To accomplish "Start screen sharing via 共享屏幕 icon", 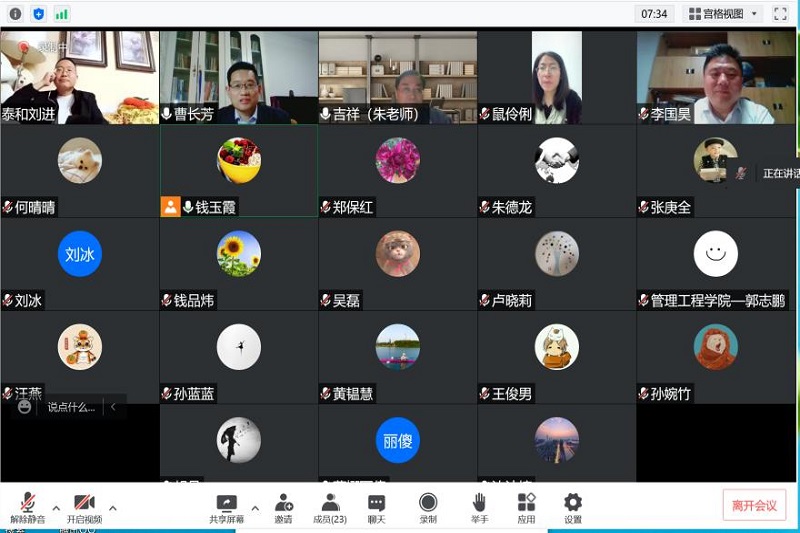I will coord(226,506).
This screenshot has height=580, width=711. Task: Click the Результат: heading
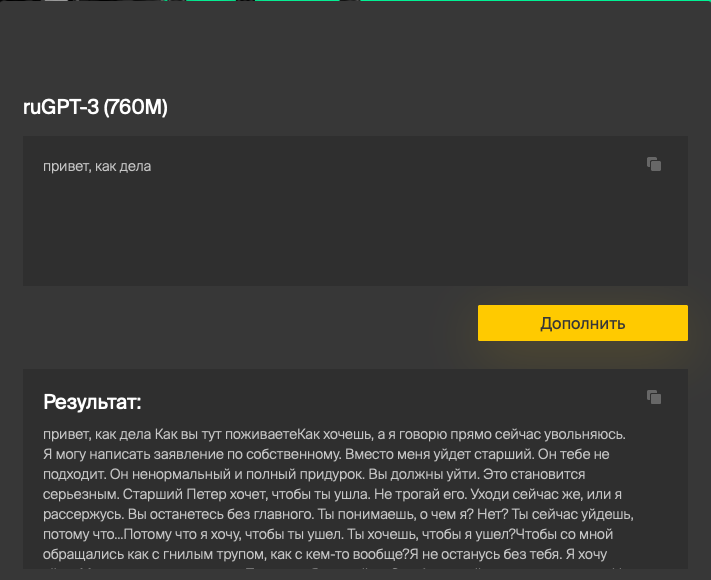[93, 403]
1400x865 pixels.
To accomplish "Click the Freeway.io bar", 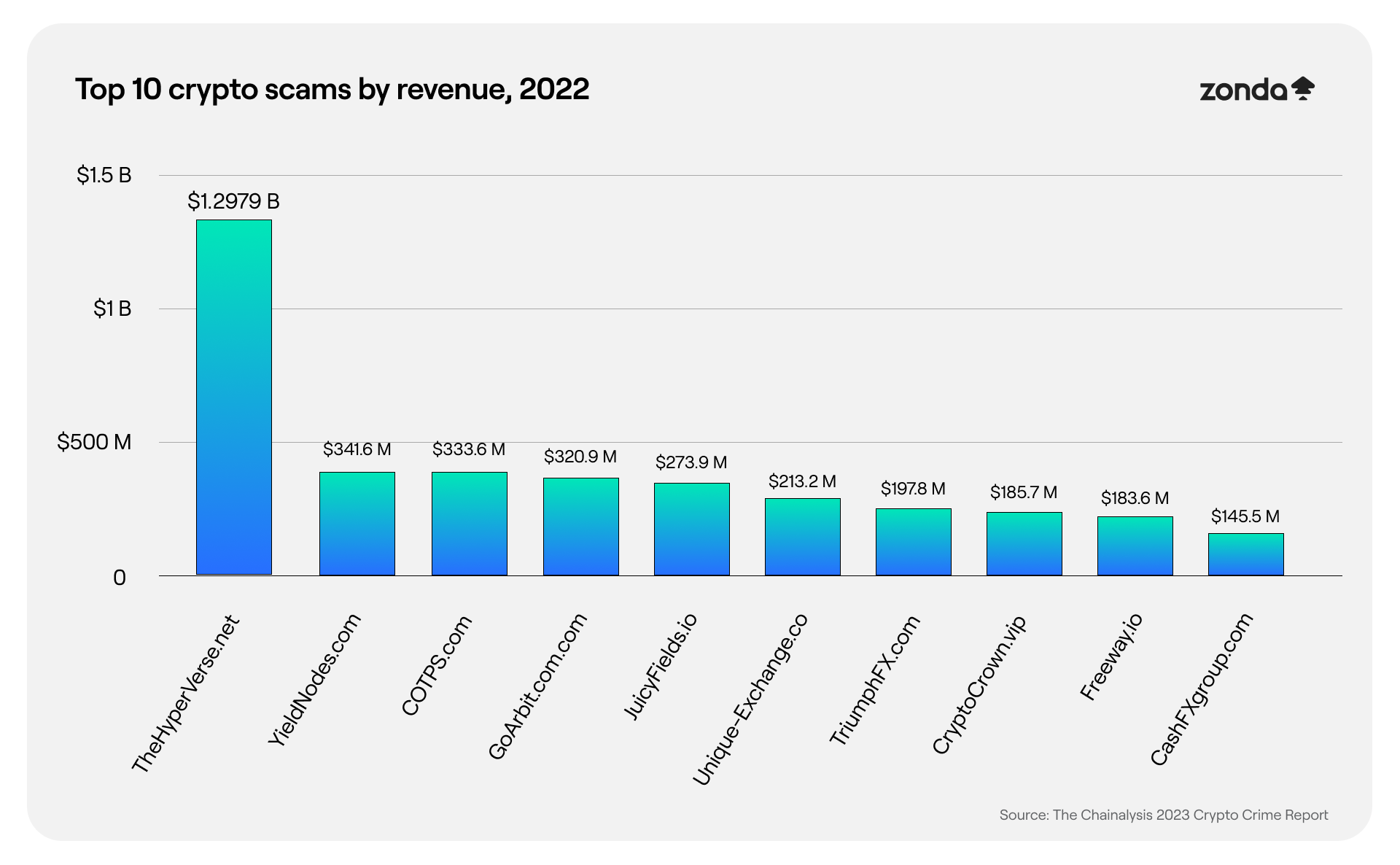I will (1135, 546).
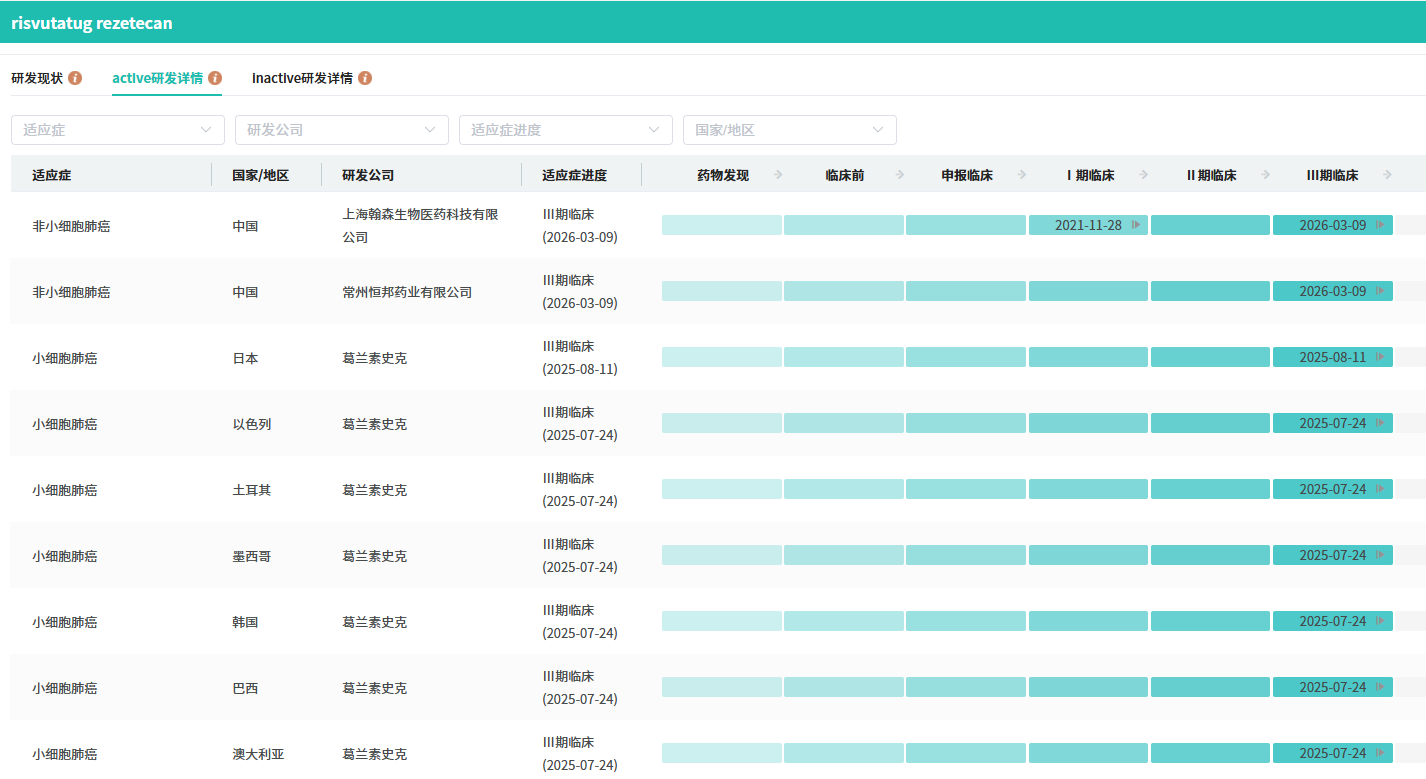
Task: Open the 适应症 filter dropdown
Action: coord(118,130)
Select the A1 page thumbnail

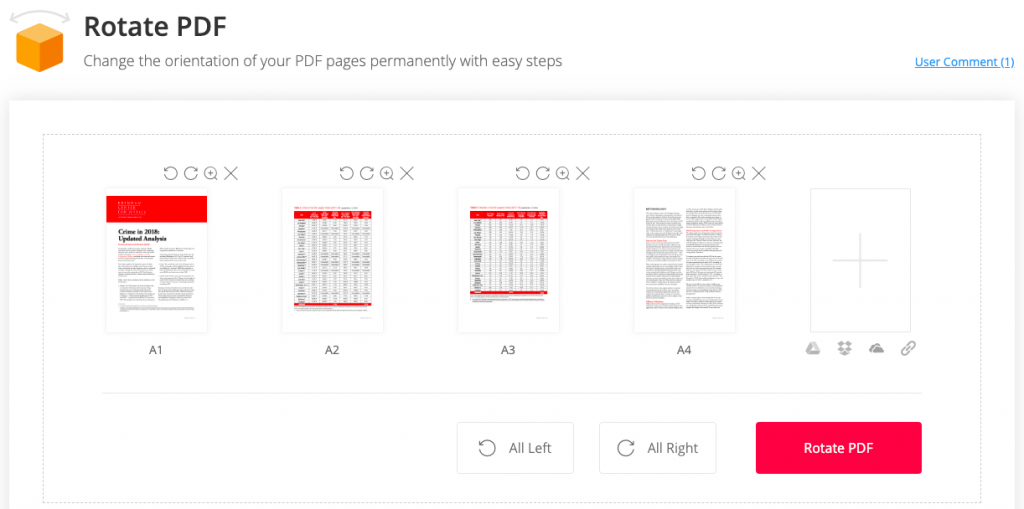[156, 260]
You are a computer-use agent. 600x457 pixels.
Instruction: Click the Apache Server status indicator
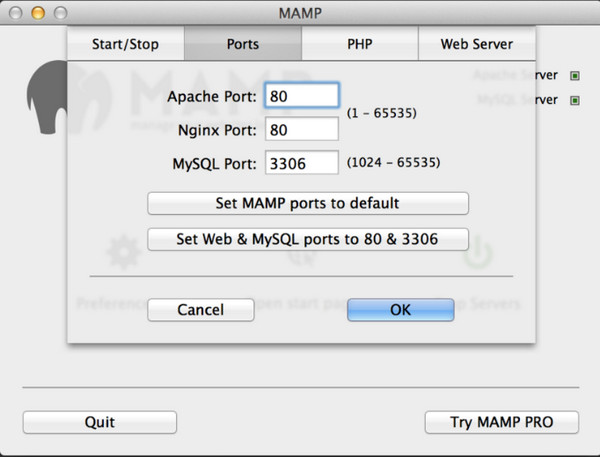click(x=575, y=75)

* _YOUR TASK_
Transcribe the data word for word, from the line containing "You are a computer-use agent. 600x457 pixels." through the end, and leave out the pictures.

* _FINISHED EXERCISE_
You are a computer-use agent. 600x457 pixels.
Instruction: Click the Apache Server status indicator
click(x=575, y=75)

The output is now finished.